Work order
Give back exactly the lines from the one that holds "Where should I click to: Open" through the final line of the data; omit the pictures and add nothing.

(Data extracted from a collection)
------------------------

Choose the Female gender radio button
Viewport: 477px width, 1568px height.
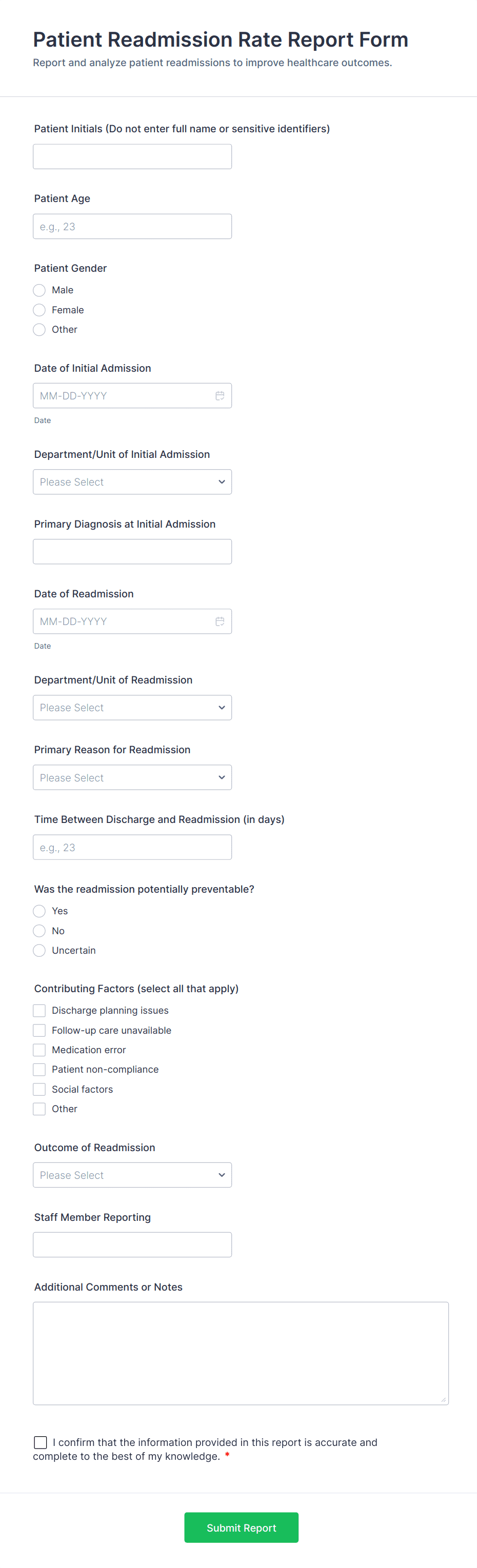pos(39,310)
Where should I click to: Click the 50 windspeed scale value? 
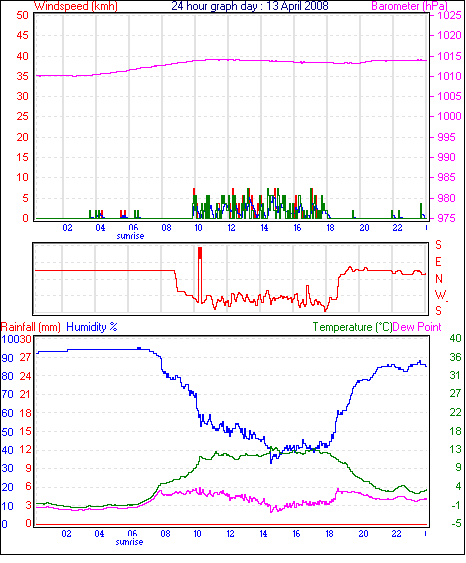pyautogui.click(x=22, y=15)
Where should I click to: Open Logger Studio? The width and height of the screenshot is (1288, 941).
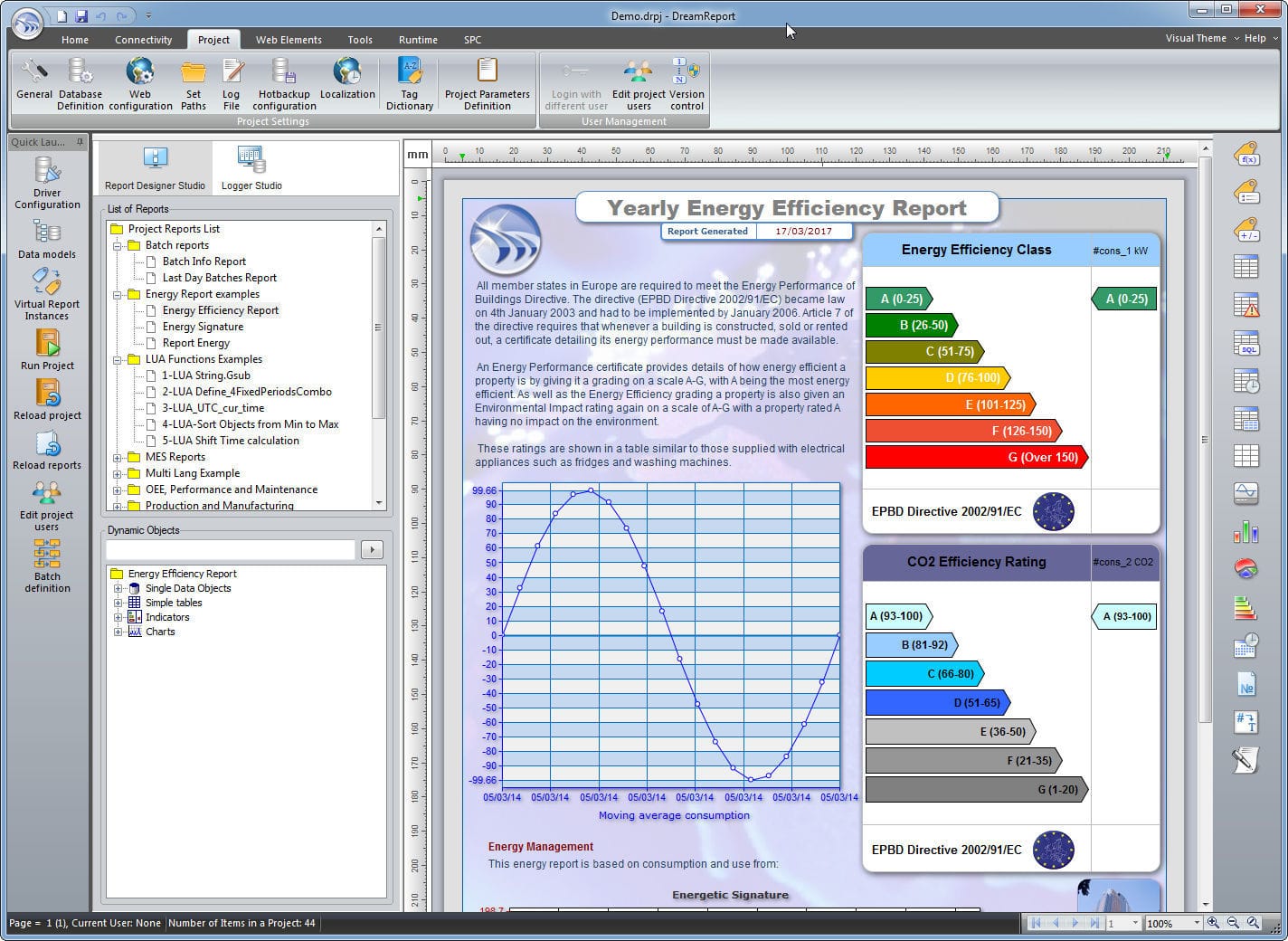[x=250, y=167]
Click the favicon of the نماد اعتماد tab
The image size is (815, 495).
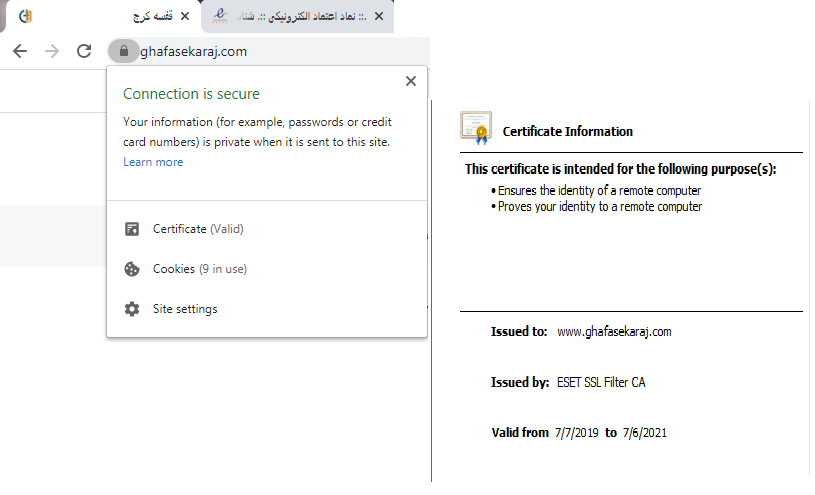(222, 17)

------------------------

Exercise result
Where should I click to: Open Logger Studio? The width and height of the screenshot is (1288, 941).
[x=250, y=167]
Click the favicon of the نماد اعتماد tab
The image size is (815, 495).
(222, 17)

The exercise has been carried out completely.